Les effets du sionisme sur les Juifs américains

Le détournement du judaïsme, en tant que religion basée sur des valeurs universelles, à travers sa politisation par le sionisme et la substitution de son dévouement à Dieu et à la loi morale par la consécration d’Israël, est la raison qui l’a écarté d’un si grand nombre de jeunes Américains qui, cherchant à donner un sens spirituel à leurs vies, ne trouvèrent pas grand chose dans la communauté juive. Allan Brownfield, "Issues of the American Council for Judaism", Printemps 1997.
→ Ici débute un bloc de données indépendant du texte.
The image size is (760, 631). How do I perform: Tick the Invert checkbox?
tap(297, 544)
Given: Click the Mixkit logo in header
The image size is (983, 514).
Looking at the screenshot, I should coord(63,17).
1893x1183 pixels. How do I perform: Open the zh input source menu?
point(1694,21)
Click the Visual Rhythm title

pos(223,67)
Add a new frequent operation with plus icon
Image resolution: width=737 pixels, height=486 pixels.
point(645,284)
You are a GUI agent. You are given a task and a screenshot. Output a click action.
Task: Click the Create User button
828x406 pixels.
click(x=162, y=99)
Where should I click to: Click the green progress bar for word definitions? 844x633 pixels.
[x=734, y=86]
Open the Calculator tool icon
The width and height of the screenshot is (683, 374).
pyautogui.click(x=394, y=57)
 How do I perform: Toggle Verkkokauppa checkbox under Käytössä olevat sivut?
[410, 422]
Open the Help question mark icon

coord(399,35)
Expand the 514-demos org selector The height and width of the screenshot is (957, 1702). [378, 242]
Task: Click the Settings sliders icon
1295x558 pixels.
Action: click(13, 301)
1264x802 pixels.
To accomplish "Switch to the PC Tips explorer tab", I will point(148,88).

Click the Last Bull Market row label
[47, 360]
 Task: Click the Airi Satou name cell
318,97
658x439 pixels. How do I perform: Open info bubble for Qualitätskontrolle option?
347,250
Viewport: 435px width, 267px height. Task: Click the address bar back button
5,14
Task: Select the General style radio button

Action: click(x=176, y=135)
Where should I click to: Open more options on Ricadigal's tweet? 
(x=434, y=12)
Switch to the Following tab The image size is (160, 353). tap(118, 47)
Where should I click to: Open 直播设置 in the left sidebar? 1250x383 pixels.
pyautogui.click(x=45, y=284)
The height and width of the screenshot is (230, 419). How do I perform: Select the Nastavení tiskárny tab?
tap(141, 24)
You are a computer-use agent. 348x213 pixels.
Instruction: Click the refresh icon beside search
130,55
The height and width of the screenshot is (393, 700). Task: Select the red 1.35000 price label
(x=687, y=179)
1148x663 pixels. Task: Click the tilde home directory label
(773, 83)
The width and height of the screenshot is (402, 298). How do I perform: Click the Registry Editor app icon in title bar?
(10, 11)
Le sionisme et l’holocauste

Les décisions des Nations-Unies de créer une partition de la Palestine et d’accorder ensuite l’admission en son sein à l’Etat d’Israël furent, entre autres, une réponse émotionnelle aux horreurs de l’holocauste. Dans des circonstances normales, la juste revendication, exprimée par la majorité arabe, d’accéder à la souveraineté aurait prévalu. Cette réaction de culpabilité de la part des alliés occidentaux était compréhensible, mais cela n’était pas une raison pour que les Palestiniens payent pour des crimes commis par d’autres – un exemple classique que deux erreurs additionnées qui ne se transforment pas en une juste cause. L’holocauste est bien souvent utilisé comme argument en faveur du sionisme, mais cette connexion est-elle justifiée ? Il y a différents aspects qui doivent être considérés pour répondre honnêtement à cette question. Tout d’abord, nous examinerons les archives pour savoir en quoi le mouvement sioniste a aidé la communauté juive européenne contre les nazis.

Quand Shamir proposa une alliance aux Nazis

Dès 1941, le groupe sioniste LEHI, dont un des leaders, Yitzhak Shamir, devint Premier ministre d’Israël, approcha les nazis en utilisant le nom de son organisation mère, l’Irgoun [NMO]… [Voici sa proposition] : ‘l’installation de l’Etat hébreu historique, basée sur le nationalisme et le totalitarisme et liée à un traité avec le Reich allemand, serait dans l’intérêt du renforcement du futur rapport de force allemand au Proche-Orient… Le NMO en Palestine propose de prendre une part active dans la guerre aux côtés de l’Allemagne’… Les nazis rejetèrent la proposition parce que, selon ce qui a été établi, ils considérèrent la puissance militaire du LEHI[11] comme quantité ‘négligeable.’ Allan Brownfield dans "The Washington Report on Middle Eastern Affairs", juillet/août 1998.

Le but principal du sionisme n’était-il pas de sauver les Juifs de l’holocauste ?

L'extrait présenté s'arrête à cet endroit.